We did a condo....with about a bag of trash and Janitorials...cleaned in 2 hours...

Then we bid a condo...3rd floor full of furniture and trash...and it was filthy
I reported 38 yds....18 over the 20...they refused...said I had to take the good with the bad...they came back with a counter offer 370....so generous...

They do this all the time...so now I have gone out to work directly for realtors
It pays a lot better and a lot less stress


----------



## GTX63 (Apr 12, 2012)

Again, I'm not knocking, just asking.

Hypothetically-
20cyds @ say $32.50 is $650
Sales Clean is $125
Initial Yard $75
Looks like, with generic numbers you are at about $845 with no securing or winterization?

Expenses on a $350 job are-
with 20 cyds you will have to pay for the dump.
$65-$100
One helper $100
Materials-gloves, trash bags, fuel for mower, truck, etc-$35


I'm painting this with a broad brush so others can put a little color on this.


----------



## Craigslist Hack (Jun 14, 2012)

GTX63 said:


> Again, I'm not knocking, just asking.
> 
> Hypothetically-
> 20cyds @ say $32.50 is $650
> ...


We did a couple of $1,000.00 initials for VRM as a favor to a realtor I wanted to keep happy. Even on clean properties that sold fast we really didn't make any money.


----------



## Wpb REO (Oct 23, 2013)

*Right on*

Those numbers are good....almost exactly what I deal with...

On my way to a job from realtor....500.00 to put trash on the curb and broom sweep the unit....


----------



## cover2 (Apr 3, 2013)

GTX63 said:


> Just curious if anyone on this forum is currently doing flat rate initials for regionals?

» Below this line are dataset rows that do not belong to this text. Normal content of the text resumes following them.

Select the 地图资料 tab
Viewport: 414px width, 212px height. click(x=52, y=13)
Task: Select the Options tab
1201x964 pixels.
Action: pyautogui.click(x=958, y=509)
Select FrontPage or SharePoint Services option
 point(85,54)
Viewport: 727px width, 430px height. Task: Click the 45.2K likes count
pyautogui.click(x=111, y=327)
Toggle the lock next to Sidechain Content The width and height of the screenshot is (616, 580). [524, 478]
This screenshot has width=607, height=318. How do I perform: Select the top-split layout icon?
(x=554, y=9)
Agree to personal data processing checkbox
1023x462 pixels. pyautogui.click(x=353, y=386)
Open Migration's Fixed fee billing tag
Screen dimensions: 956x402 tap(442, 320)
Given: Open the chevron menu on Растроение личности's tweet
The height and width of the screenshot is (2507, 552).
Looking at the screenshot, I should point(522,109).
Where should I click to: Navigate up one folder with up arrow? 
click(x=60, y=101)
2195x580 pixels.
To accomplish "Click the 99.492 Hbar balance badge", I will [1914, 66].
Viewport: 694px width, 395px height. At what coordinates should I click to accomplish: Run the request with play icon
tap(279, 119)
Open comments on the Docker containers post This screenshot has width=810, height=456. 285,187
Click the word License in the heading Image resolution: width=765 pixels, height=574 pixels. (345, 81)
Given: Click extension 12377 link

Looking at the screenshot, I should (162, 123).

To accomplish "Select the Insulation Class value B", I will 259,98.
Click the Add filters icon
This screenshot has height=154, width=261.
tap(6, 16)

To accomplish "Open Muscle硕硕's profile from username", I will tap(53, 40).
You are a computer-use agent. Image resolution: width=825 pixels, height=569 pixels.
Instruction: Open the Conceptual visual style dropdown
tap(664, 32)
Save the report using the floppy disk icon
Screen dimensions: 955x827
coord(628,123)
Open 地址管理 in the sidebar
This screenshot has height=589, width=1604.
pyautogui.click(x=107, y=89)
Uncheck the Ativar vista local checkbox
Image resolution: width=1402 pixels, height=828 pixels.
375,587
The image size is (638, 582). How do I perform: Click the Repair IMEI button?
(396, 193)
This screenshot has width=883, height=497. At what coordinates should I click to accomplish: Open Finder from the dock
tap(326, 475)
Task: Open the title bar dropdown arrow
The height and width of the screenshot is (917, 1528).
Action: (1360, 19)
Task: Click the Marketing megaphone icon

I recently had an "offer to work" for a regional out of California. The two orders he had were approx 75-90 miles one way, required all initial services for $350 and then calling in for approval for a long list of items.
> This was not a craiglister-they solicit thru local banks and brokers.
> I know folks are concerned about getting bashed if they post about this topic but I would honestly like to hear from some people who are doing them and how do they make them work? Maybe I'm stuck in yesterday and can't handle the new math.
> I'm not looking to debate anyone: I already declined the guy and he knows why. I would just like to hear some honest input from those who are/have a few of these under their belts. Tell me why you or your biz can put a little profit in the bank on these. The extras? Quick turnaround?


I wouldn't do the house next door to me for those numbers let alone drive 75-90 miles. I don't care if there is 10 yds of debris you're 90 miles from your base and you have to find a dump or haul it all the way back not worth the hassle. Just my 2 cents worth.


----------



## S&Kpropertyservices (Feb 19, 2013)

We won't do them. Even with no debris at all, the numbers suck. We try to stay away from anything with a sales clean. Even at initial pricing, the time it takes to complete correctly versus the pay is not profitable for us.


----------



## Craigslist Hack (Jun 14, 2012)

S&Kpropertyservices said:


> We won't do them. Even with no debris at all, the numbers suck. We try to stay away from anything with a sales clean. Even at initial pricing, the time it takes to complete correctly versus the pay is not profitable for us.


My thoughts exactly. We HATE sales cleans. We also don't care for REO work because of the low ball package BS.


----------



## Gypsos (Apr 30, 2012)

We cherry pick the work. We completed five of these flat rate jobs for $365 last week. The longest one took 5 hours the fastest was 2 hours. We pass on the ones with the max debris counts for the flat rate.


----------



## GTX63 (Apr 12, 2012)

But how do you know what you have until you get there?


----------



## Craigslist Hack (Jun 14, 2012)

Gypsos said:


> We cherry pick the work. We completed five of these flat rate jobs for $365 last week. The longest one took 5 hours the fastest was 2 hours. We pass on the ones with the max debris counts for the flat rate.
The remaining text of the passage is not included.